• _The records_

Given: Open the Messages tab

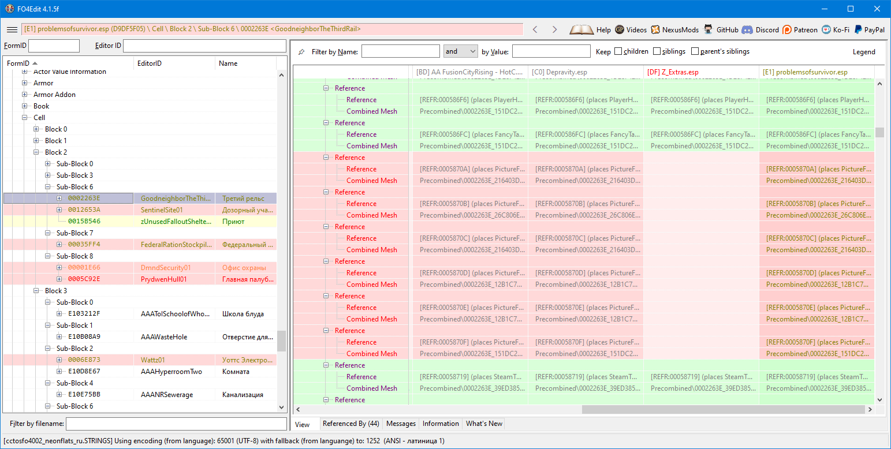Looking at the screenshot, I should click(401, 424).
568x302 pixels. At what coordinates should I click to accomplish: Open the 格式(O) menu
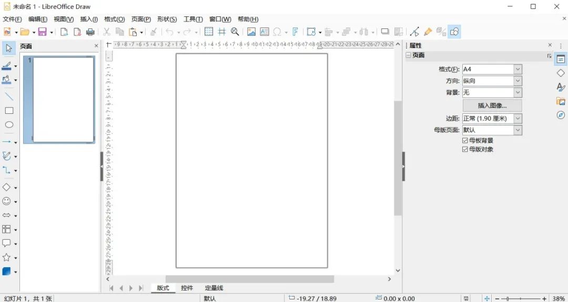point(114,20)
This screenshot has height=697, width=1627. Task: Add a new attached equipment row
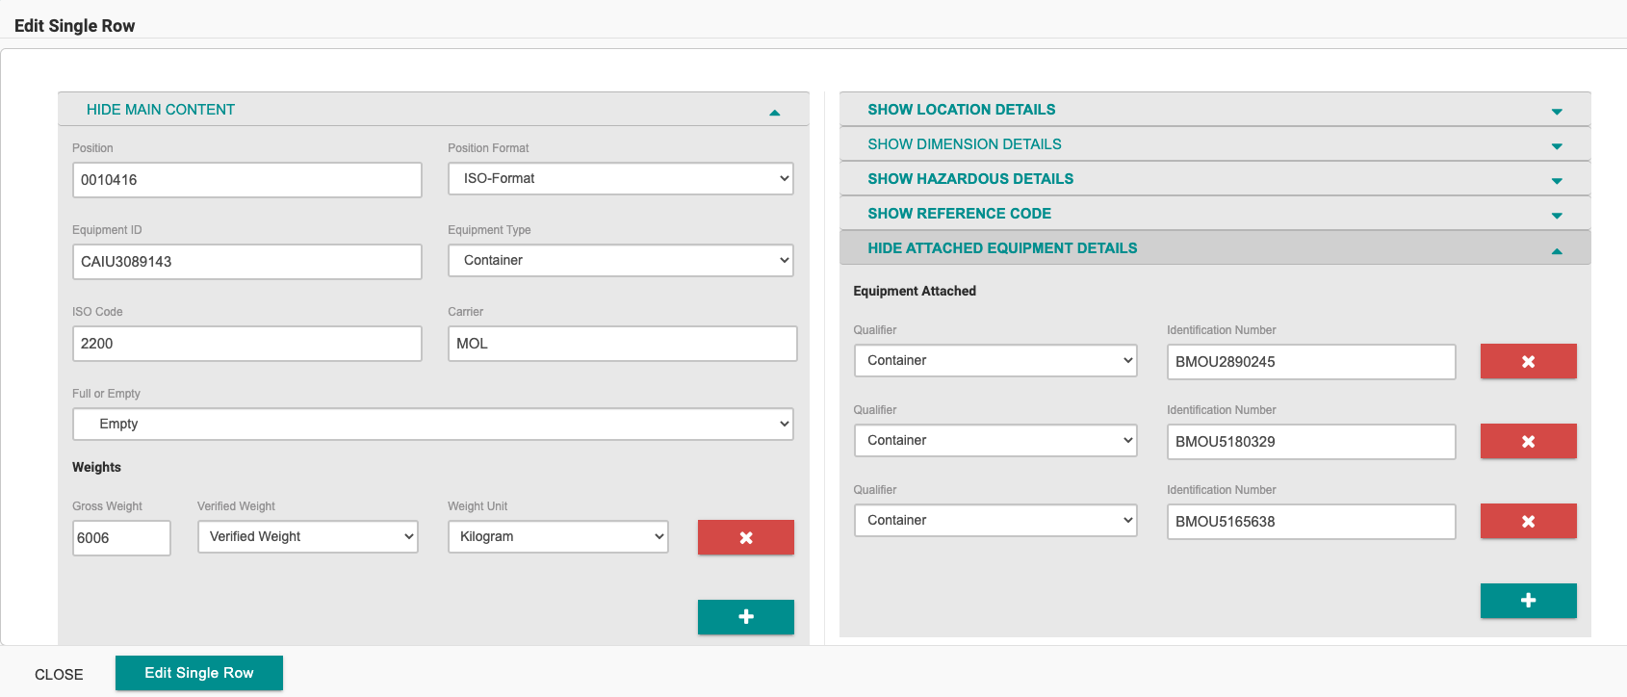pos(1528,601)
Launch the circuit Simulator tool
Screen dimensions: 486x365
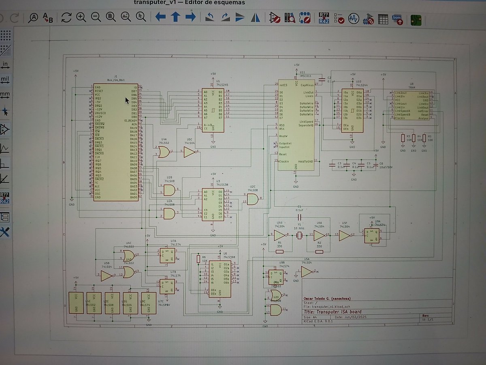(354, 18)
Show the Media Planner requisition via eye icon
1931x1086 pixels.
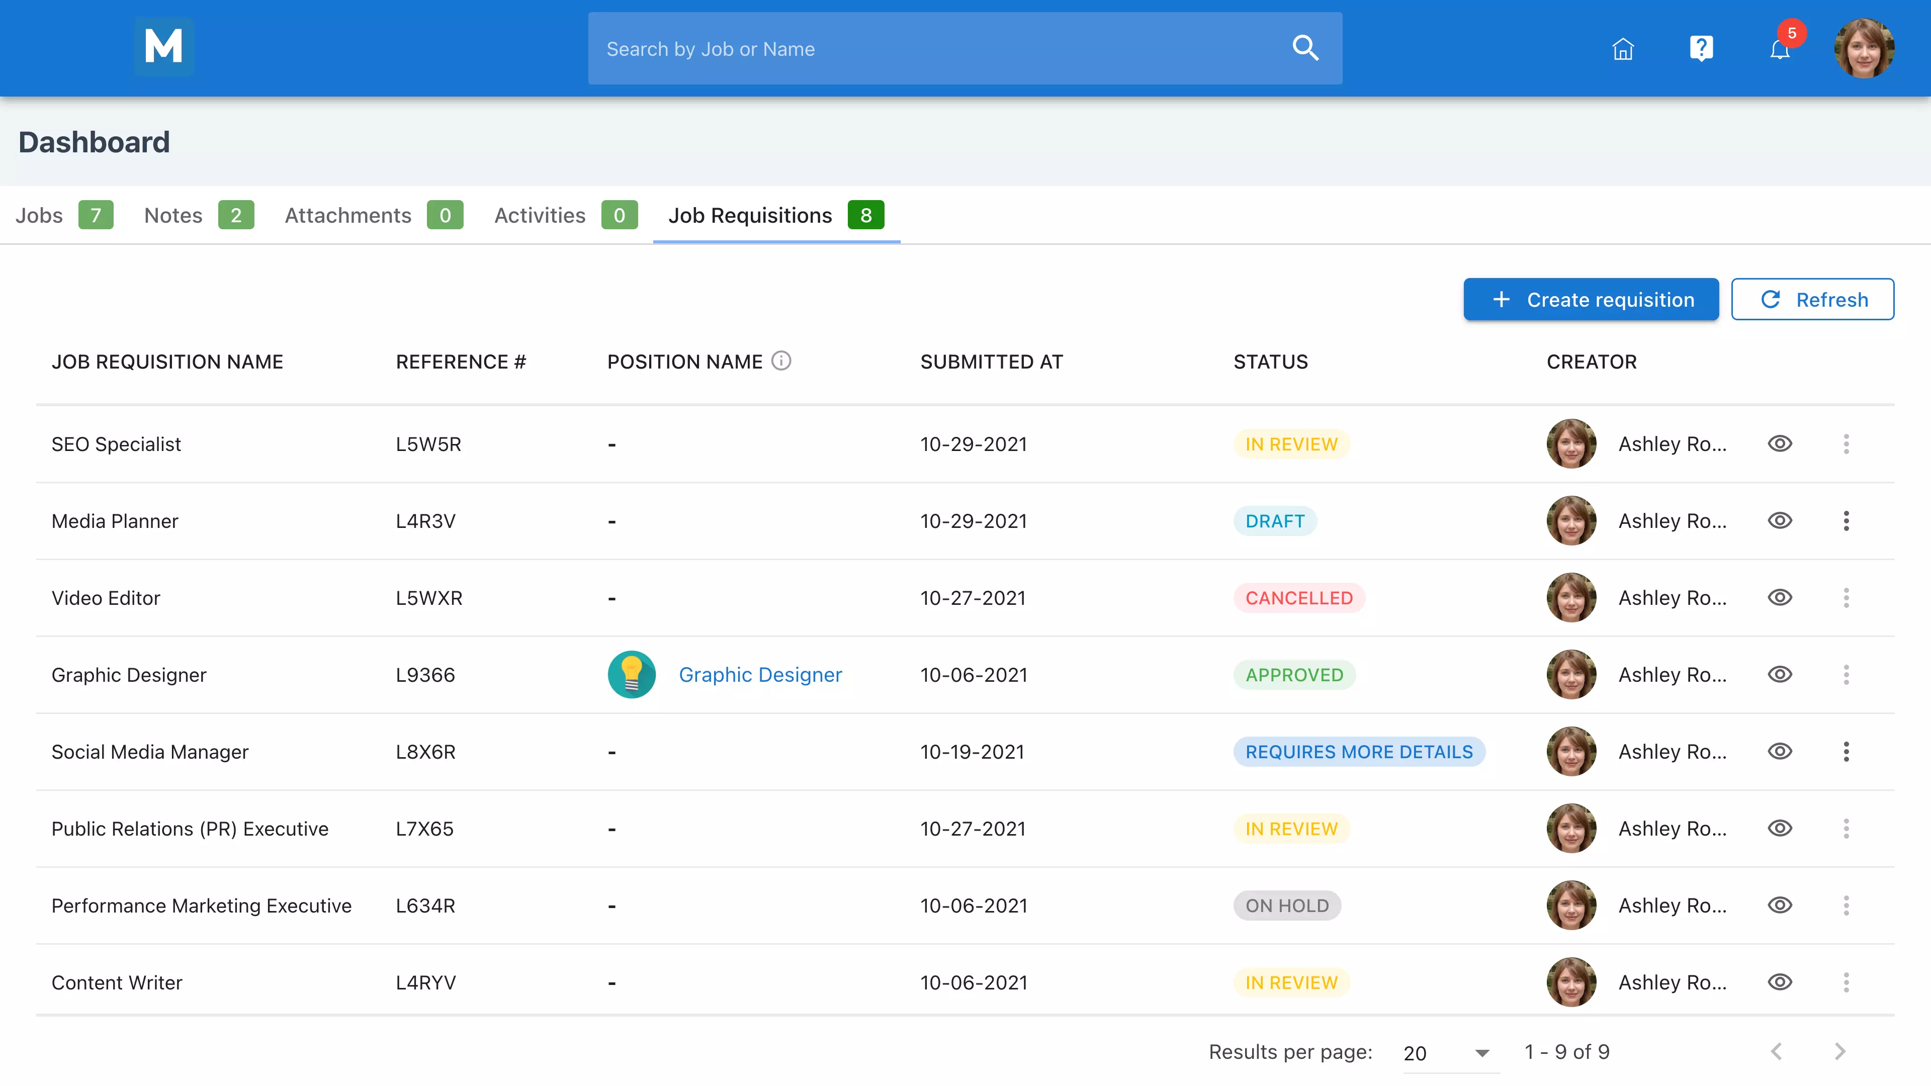[x=1780, y=520]
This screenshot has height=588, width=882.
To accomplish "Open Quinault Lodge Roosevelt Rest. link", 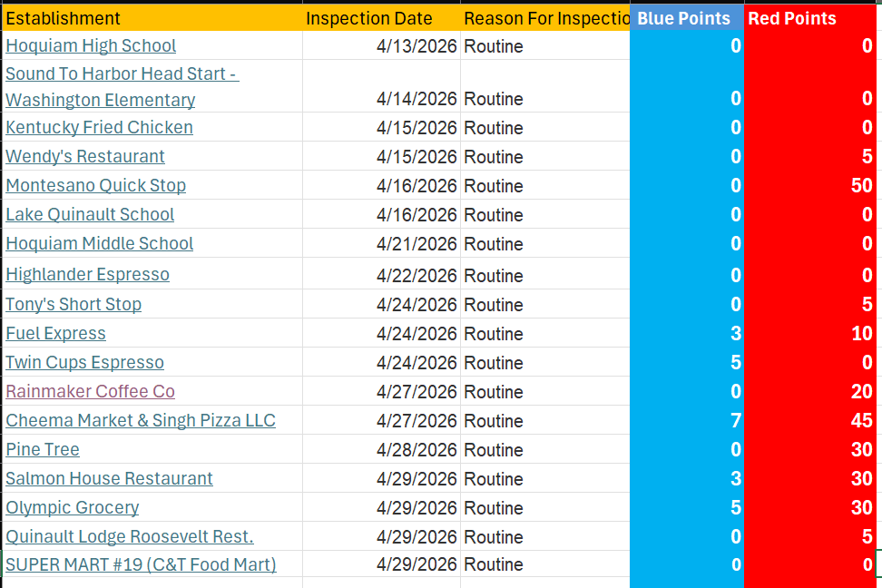I will coord(130,537).
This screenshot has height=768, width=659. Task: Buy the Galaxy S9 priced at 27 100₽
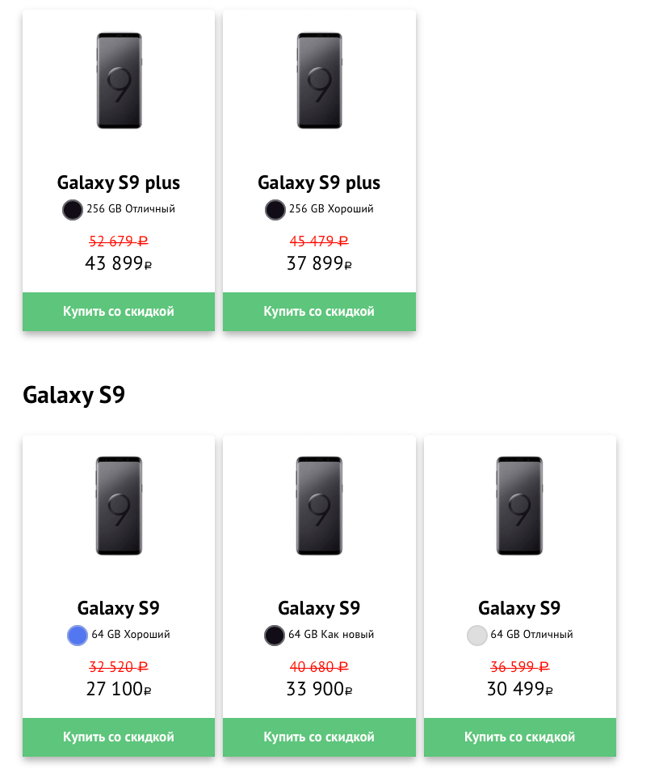pos(119,737)
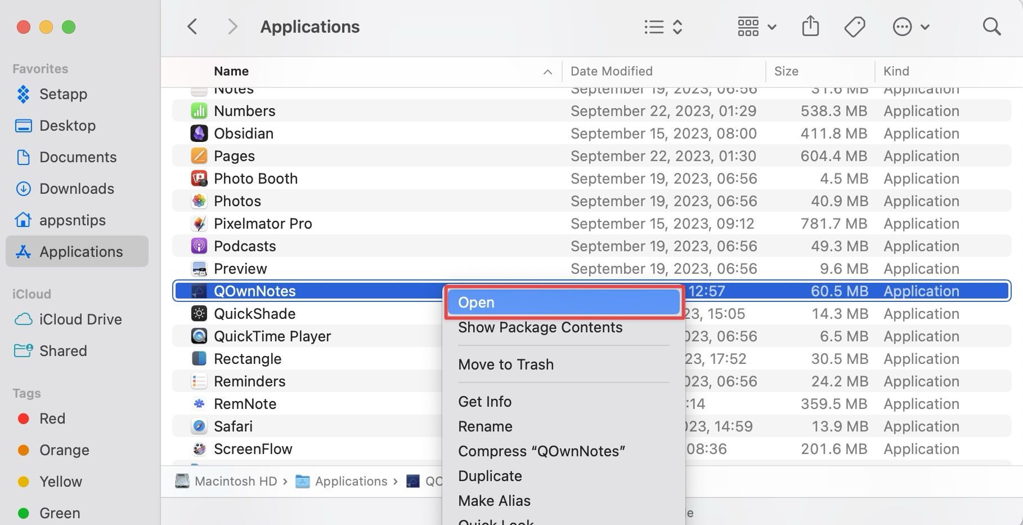Image resolution: width=1023 pixels, height=525 pixels.
Task: Click the Share toolbar icon
Action: pos(810,26)
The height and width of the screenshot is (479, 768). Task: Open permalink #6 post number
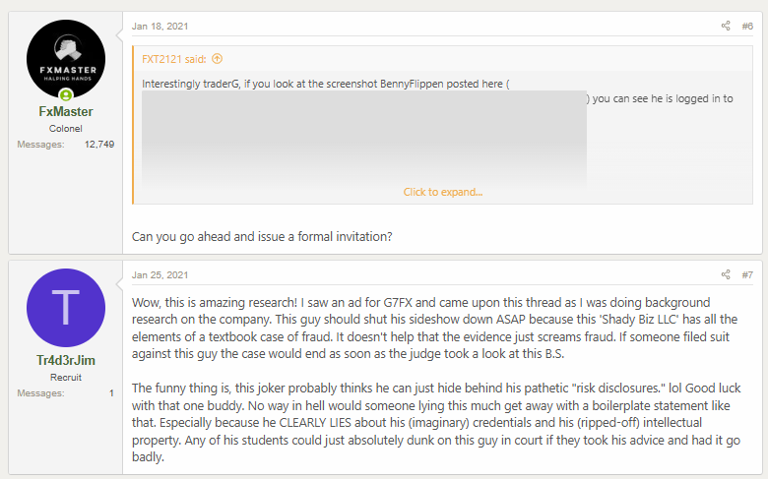[x=747, y=26]
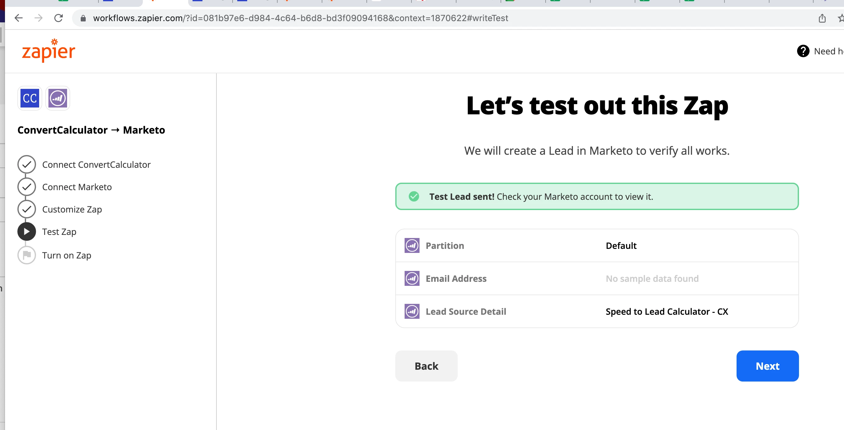The height and width of the screenshot is (430, 844).
Task: Click the purple Marketo app icon in sidebar
Action: [58, 98]
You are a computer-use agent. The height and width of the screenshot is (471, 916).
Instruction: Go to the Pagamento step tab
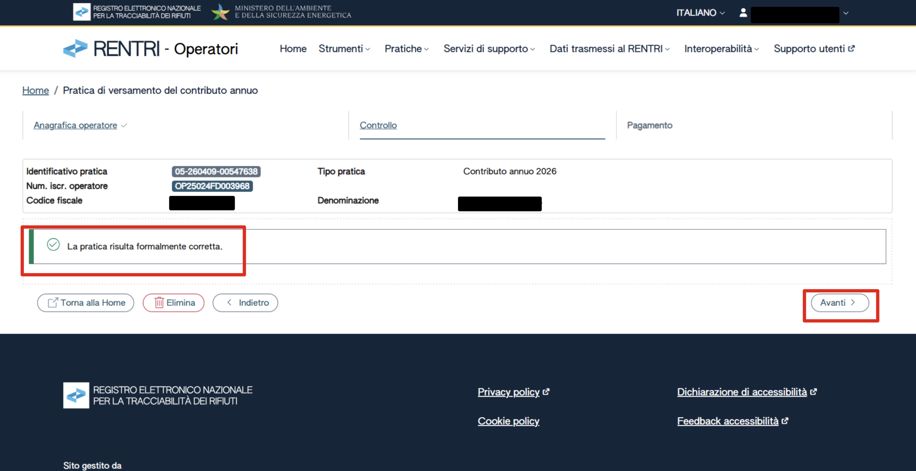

• _Stated exercise_
Copy out every line of the listing from the line with "You are a computer-use" through the end of the listing, and leave the pictures out of your answer.

• _Response_
You are a computer-use agent. The height and width of the screenshot is (471, 916).
Instruction: Go to the Pagamento step tab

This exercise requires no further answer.